Reconfiguring the Nature of Work
The fundamental change is in the nature of work itself. It’s no longer just about what we do but how we interact with machines. Erik Brynjolfsson proposes the concept of “centaur” AI, where humans and algorithms complement each other. However, the study reveals that this ideal is not yet equitably distributed; young people, who should be digital natives and beneficiaries of innovation, are most affected due to a lack of symbolic capital and experience that would protect them from replacement.
Latin America: An Early Warning
In Latin America, where youth unemployment is structural and informality reaches 50% in many countries, Stanford’s findings should sound like an immediate alarm. If young graduates in advanced economies are already losing ground, the impact in Latin American socilogies with deeper educational, technological, and training gaps could be doubly devastating.
- At Stake: Access to First Jobs and Social Mobility
- Early Warning Systems and Hybrid Training Programs
What’s at stake is not just access to the first job but the historical promise of social mobility that higher education has traditionally represented. If AI displaces the youngest just as they enter the labor market, we risk creating a generation without stable prospects, trapped between precarity and democratic disillusionment.
There’s a need to build regional early warning systems monitoring in real-time which sectors are being transformed by AI and hybrid training programs preparing young people for supervisory tasks, ethical interpretation, and algorithmic result management.
Centaur Education for the Region
If we accept that the future of work will be a synthesis, not fully human or fully automated, Latin American universities and postgraduate programs must urgently design programs centered on critical algorithmic literacy.
- Curriculum Overhaul
- Interdisciplinary Postgraduate Programs
- Soft Skills Development
- Centaur Project Incubators
University curricula should be redesigned to integrate modules of AI ethics, applied programming, data analysis, and technology philosophy.

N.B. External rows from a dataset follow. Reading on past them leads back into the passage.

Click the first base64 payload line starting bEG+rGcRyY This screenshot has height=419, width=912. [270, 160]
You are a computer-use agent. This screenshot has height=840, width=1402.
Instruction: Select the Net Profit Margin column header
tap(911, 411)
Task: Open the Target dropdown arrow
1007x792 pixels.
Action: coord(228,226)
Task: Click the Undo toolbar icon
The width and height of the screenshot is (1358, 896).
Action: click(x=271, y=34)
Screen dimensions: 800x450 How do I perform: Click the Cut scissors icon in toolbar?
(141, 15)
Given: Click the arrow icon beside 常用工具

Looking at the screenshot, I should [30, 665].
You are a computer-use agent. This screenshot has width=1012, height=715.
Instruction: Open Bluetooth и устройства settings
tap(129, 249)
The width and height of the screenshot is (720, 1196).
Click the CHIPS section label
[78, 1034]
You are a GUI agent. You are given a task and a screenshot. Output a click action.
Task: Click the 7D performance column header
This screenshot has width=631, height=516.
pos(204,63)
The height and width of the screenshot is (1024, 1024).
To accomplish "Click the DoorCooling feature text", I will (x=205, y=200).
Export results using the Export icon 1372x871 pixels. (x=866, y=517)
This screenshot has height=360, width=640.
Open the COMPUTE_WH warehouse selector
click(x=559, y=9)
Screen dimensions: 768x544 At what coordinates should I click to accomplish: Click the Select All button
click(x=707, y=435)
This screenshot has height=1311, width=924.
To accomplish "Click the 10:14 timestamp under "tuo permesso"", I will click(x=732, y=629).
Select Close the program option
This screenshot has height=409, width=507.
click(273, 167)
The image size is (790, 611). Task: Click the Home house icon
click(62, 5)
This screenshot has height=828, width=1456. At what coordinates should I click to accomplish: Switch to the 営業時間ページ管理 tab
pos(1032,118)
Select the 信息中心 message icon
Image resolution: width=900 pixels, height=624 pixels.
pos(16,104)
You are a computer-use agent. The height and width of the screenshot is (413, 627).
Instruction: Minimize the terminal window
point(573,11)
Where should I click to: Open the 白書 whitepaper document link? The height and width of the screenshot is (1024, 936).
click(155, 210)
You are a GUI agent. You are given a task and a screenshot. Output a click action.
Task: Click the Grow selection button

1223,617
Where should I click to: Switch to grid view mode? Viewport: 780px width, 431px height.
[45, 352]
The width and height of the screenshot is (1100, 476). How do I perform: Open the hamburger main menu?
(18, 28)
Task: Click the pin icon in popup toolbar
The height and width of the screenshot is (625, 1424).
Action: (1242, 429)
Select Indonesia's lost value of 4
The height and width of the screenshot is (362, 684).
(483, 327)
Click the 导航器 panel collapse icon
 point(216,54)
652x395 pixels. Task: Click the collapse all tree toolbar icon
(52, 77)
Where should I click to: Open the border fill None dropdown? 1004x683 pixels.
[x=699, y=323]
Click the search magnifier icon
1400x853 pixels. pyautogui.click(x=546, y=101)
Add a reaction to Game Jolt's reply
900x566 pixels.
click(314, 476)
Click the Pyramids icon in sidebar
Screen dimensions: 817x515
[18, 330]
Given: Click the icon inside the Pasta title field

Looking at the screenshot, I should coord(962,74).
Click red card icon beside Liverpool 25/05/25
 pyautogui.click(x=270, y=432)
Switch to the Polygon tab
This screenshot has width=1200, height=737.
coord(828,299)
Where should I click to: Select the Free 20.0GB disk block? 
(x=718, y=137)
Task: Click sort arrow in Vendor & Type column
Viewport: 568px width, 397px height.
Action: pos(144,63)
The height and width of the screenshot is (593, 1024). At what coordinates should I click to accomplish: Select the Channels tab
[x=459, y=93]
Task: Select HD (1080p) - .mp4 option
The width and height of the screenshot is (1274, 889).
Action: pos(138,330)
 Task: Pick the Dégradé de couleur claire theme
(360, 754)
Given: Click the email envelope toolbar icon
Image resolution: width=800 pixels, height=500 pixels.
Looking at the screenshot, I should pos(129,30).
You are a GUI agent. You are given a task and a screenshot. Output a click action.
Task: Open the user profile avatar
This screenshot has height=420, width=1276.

Collaborate with tech companies and public organizations to create interdisciplinary postgraduate programs focusing on AI as a supportive tool rather than a replacement.
Focus on developing soft skills, creativity, critical thinking, and ethical dilemma resolution—competencies machines cannot fully replicate.
Establish incubators where young people learn to create solutions amplifying human work through AI, rather than replacing it.
Democracy and Redistribution of Opportunities
This debate isn’t merely economic; it has profound democratic implications. A democracy with systematically excluded young people from dignified employment is one eroded at its foundations. AI should not become the new engine of inequality but a catalyst for new forms of inclusion.
- Policy Measures
This requires fiscal policies that discourage indiscriminate work replacement by automation, partnerships between universities and businesses to develop emerging competencies, and regulatory frameworks prioritizing human-machine collaboration.
The paradox revealed by Stanford’s data is not an inevitable destiny but a historical crossroads. The question is whether we allow AI to become a tool of generational exclusion or use it to reconstruct a shared horizon of work, dignity, and democracy.